0
votes

I'm working on an prediction project using lstm model in TensorFlow. The structure of the implementation worked, however, got a bad result which the accuracy of testing set was only 0.5. Thus, I have searched whether there exists some tricks of training a lstm-based model. Then I got "adding dropout".

However, following the tutorial by others, some errors occur.

Here's the original version and it worked :

def lstmModel(x, weights, biases):
    x = tf.unstack(x, time_step, 1)

    lstm_cell = tf.nn.rnn_cell.LSTMCell(n_hidden, state_is_tuple=True, forget_bias=1)
    outputs, states = rnn.static_rnn (lstm_cell, x, dtype=tf.float32)rnn.static_rnn)

    return tf.matmul(outputs[-1], weights['out']) + biases['out']

and after changing to below, it occurs an error :

ValueError: Shape (90, ?) must have rank at least 3

def lstmModel(x, weights, biases):
    x = tf.unstack(x, time_step, 1)

    lstm_cell = tf.nn.rnn_cell.LSTMCell(n_hidden, state_is_tuple=True, forget_bias=1)
    lstm_dropout = tf.nn.rnn_cell.DropoutWrapper(lstm_cell, output_keep_prob=0.5)
    lstm_layers = rnn.MultiRNNCell([lstm_dropout]* 3)
    outputs, states = tf.nn.dynamic_rnn(lstm_layers, x, dtype=tf.float32)
    return tf.matmul(outputs[-1], weights['out']) + biases['out']

I'm confused if my shape of input data went wrong. Before entering this function, the input x is in the shape (batch_size, time_step, data_size)

batch_size = 30 
time_step = 4 #read 4 words 
data_size = 80 # total 80 words, each is in np.shape of [1,80]

So, the input shape x each batch is [30,4,80]. And the input word x[0,0,80] is followed by the word x[0,1,80]. Does the design make sense ?

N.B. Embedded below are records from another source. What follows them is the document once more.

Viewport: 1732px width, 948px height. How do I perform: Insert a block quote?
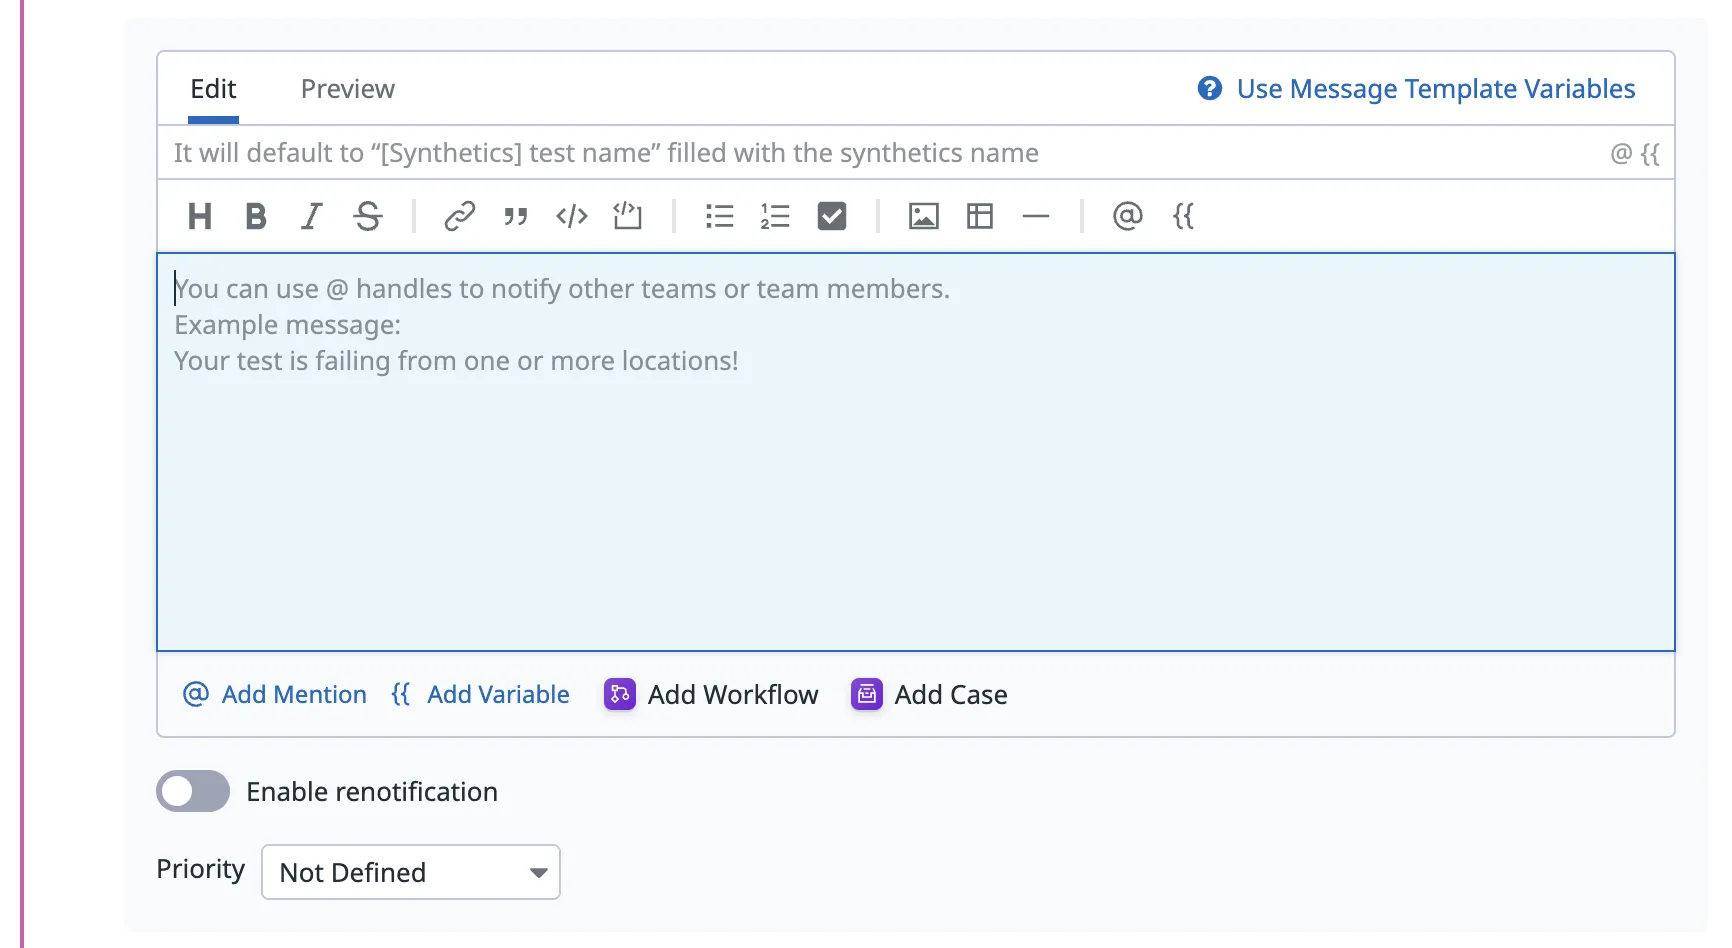(x=515, y=216)
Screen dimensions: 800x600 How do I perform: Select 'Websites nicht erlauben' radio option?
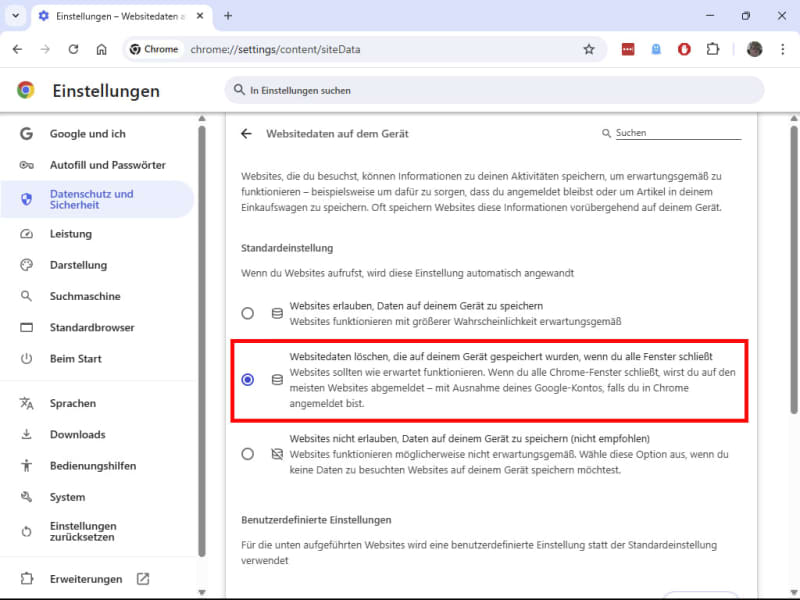click(248, 454)
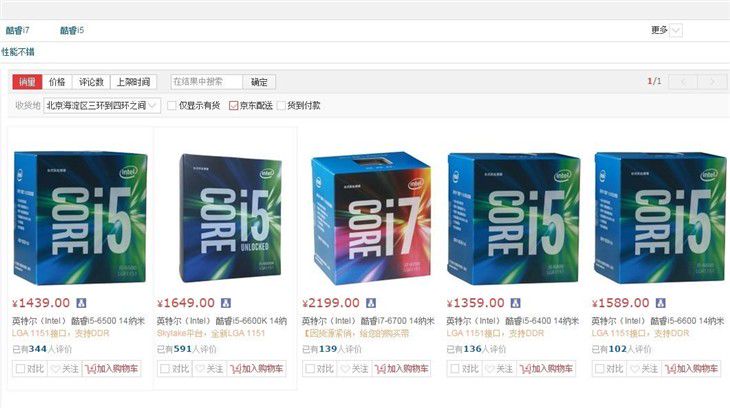Sort by 评论数 tab
The height and width of the screenshot is (408, 730).
(x=91, y=82)
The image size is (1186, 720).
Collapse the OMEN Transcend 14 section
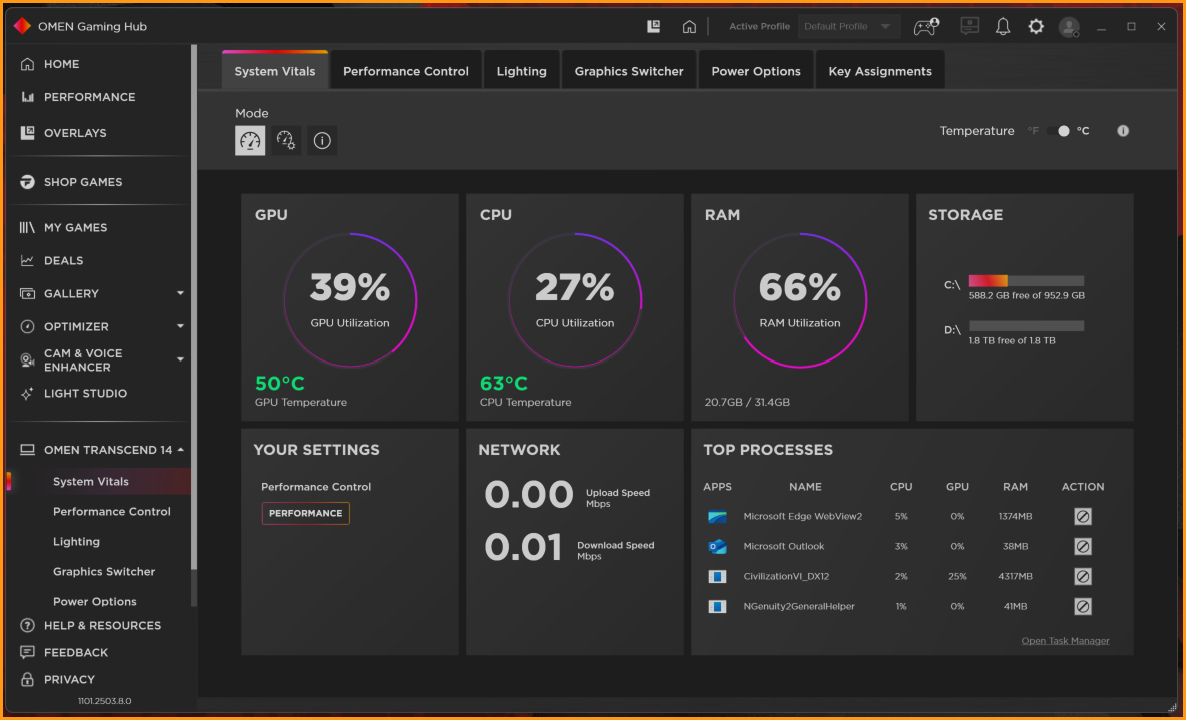click(x=181, y=450)
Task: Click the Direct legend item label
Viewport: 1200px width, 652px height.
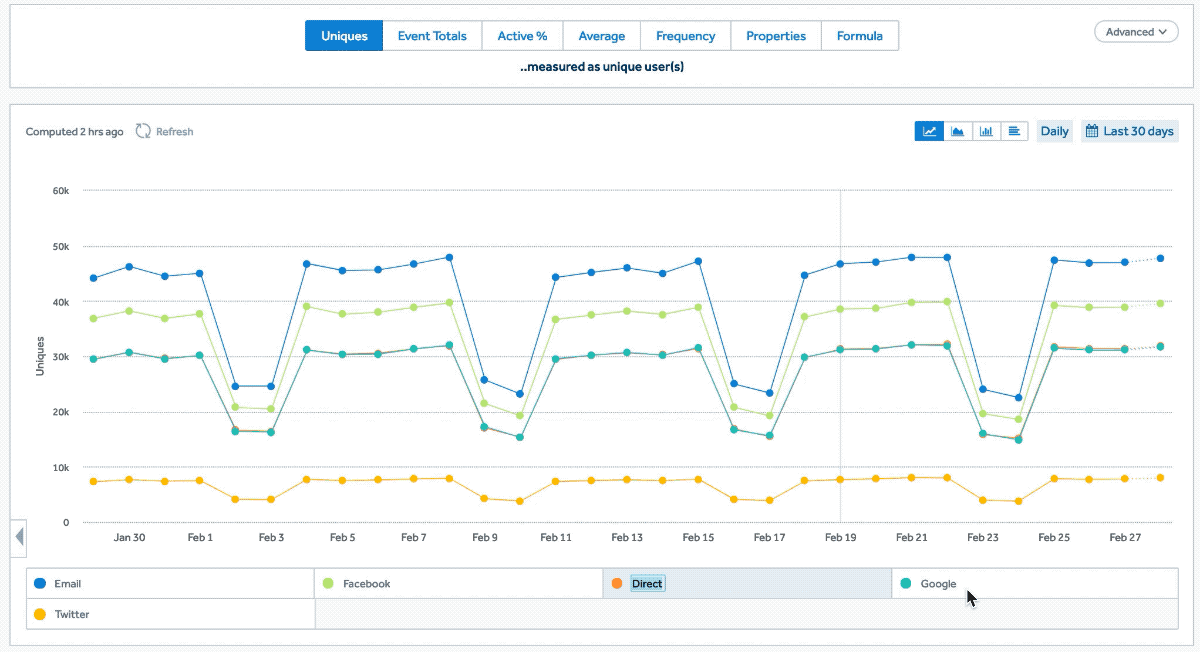Action: (647, 584)
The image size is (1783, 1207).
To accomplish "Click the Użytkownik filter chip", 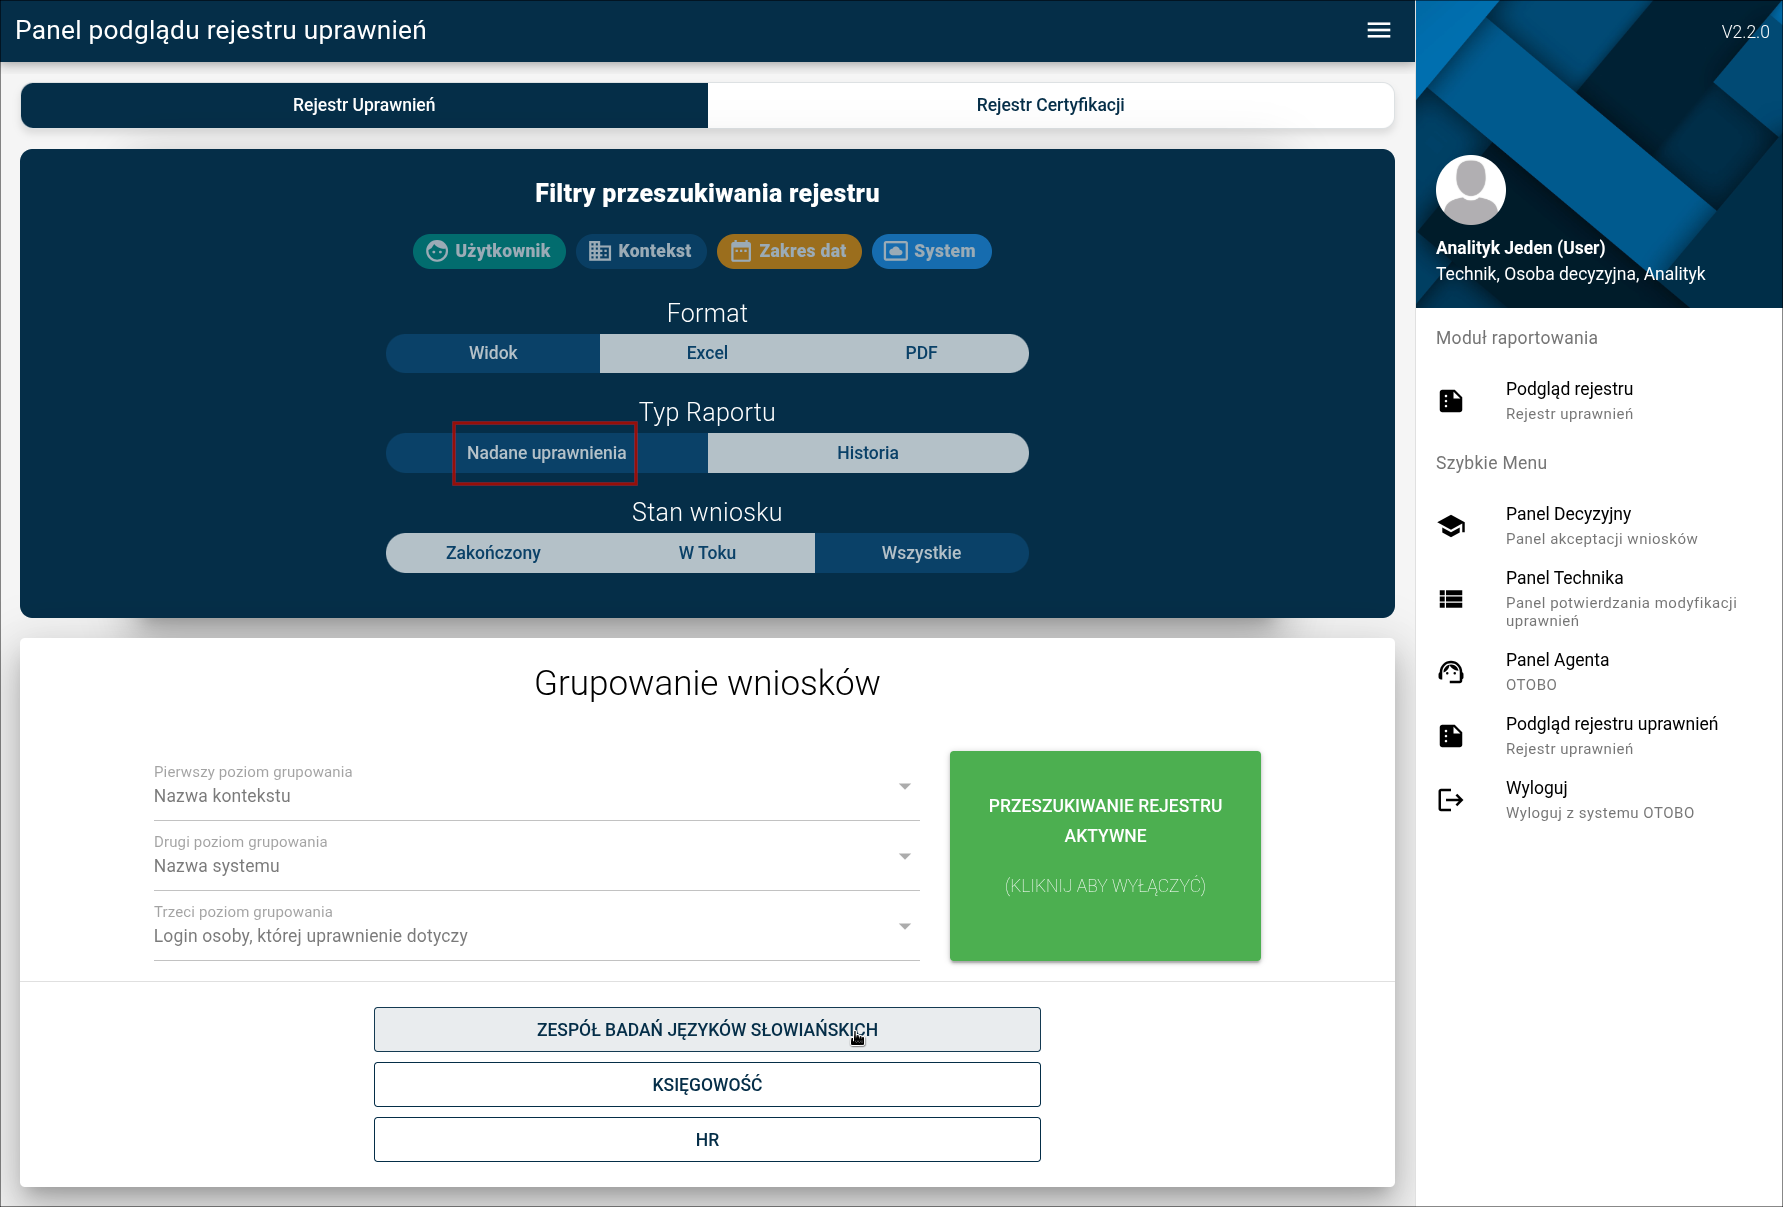I will point(489,251).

The whole implementation is actually modified by other tutorial and I also wonder what did the tf.unstack() actually do?

several problems above... I have putted the code in github with "worked version" and "failed version" mentioned above. Only the mentioned function differs! Please check, thanks!

1
Would you be able to provide a minimal, complete and verifiable example as described in stackoverflow.com/help/mcve?pfm
@Nicolas sorry for that, I have put it in the github... github.com/billy0059/LstmTest/tree/…BillyWang

1 Answers

1
votes

Removing tf.unstack from the second example should help.

tf.unstack is used to break a tensor into a list of tensors. In your case, it will break x which is of size (batch_size, time_step, data_size) into a list of length time_step containing tensors of size (batch_size, data_size).

This is needed for tf.nn.static_rnn since it unfolds the rnn during graph creation so it needs a pre-specified number of step which is the length of the list coming from tf.unstack.

tf.nn.dynamic_rnn is unfolded in each run so that it can do a variable number of steps, therefore it takes one tensor where dimension 0 is the batch_size, dimension 1 is the time_step and dimension 2 is the data_size (or the first two dimensions are reversed if time_major is True).

The error is due to tf.nn.dynamic_rnn expecting a 3D tensor but each element in the supplied inputs list is 2D only due to tf.unstack.

tl;dr Use tf.unstack with tf.nn.static_rnn but never use it with tf.nn.dynamic_rnn.